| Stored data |
________

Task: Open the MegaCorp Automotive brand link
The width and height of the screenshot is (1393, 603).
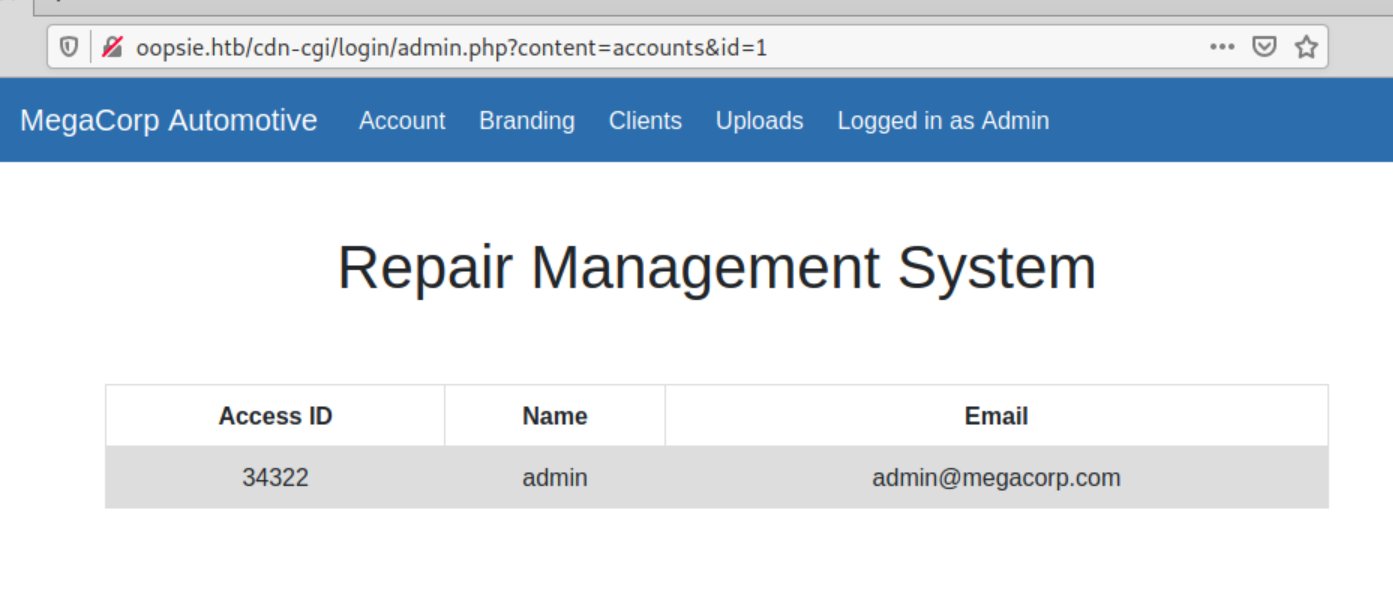Action: 169,120
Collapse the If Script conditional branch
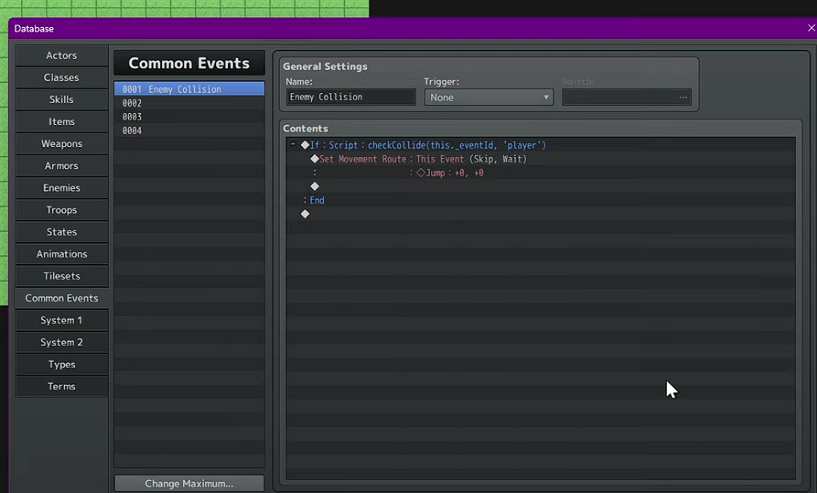This screenshot has width=817, height=493. click(x=293, y=145)
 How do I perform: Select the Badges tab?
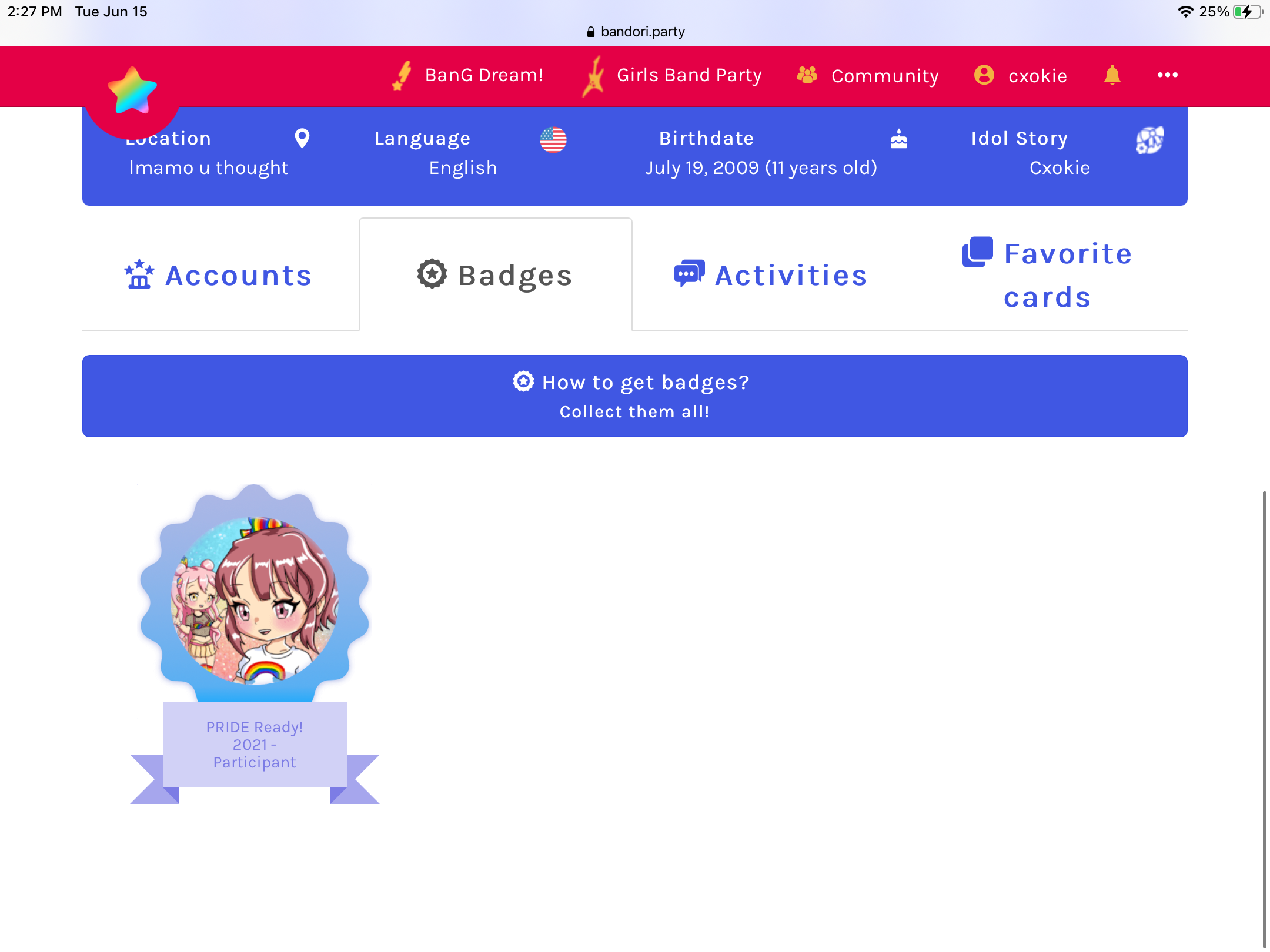pos(495,275)
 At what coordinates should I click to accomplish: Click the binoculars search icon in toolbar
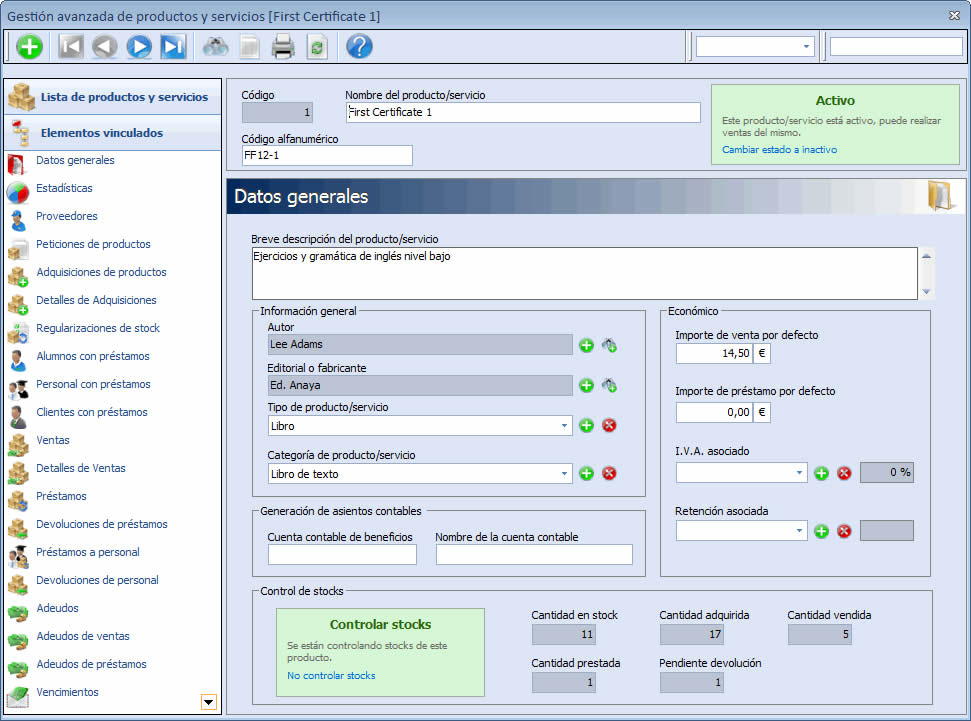pos(215,46)
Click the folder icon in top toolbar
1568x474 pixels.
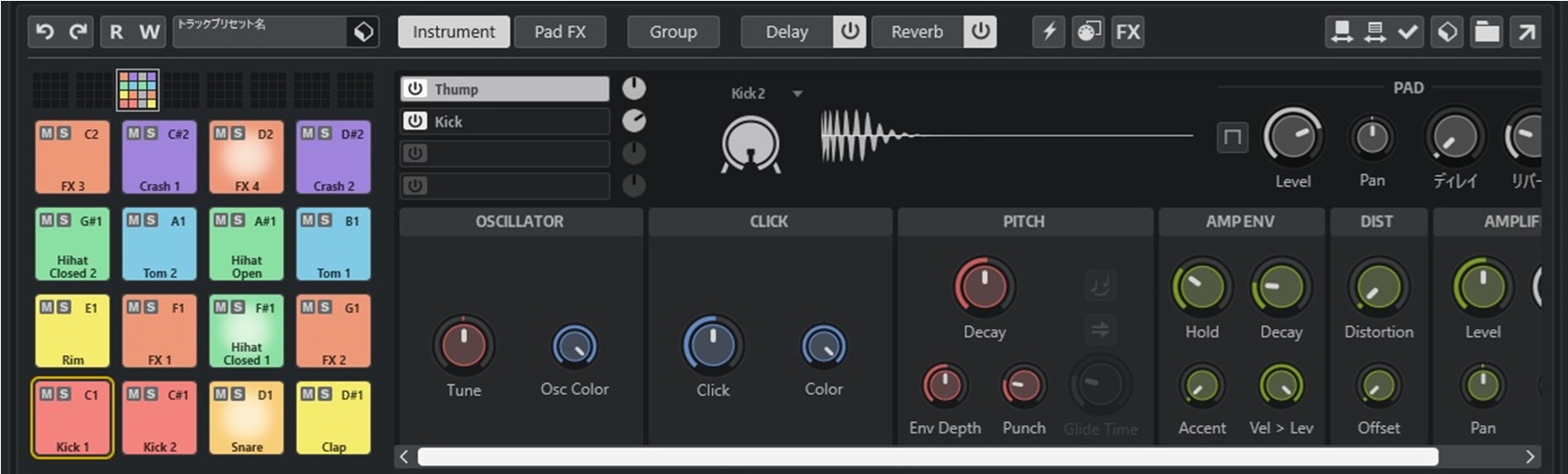[1486, 32]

________

| ASSIGNMENT |
Every line of the records above should be copied exactly, while the pictures are left behind.

| EXERCISE RESPONSE |
Task: Open the MegaCorp Automotive brand link
The width and height of the screenshot is (1393, 603).
Action: 169,120
Collapse the If Script conditional branch
This screenshot has width=817, height=493. click(x=293, y=145)
 How do I perform: Select the Badges tab?
pos(495,275)
 At what coordinates should I click to accomplish: Click the binoculars search icon in toolbar
pos(215,46)
Click the folder icon in top toolbar
1568x474 pixels.
[1486, 32]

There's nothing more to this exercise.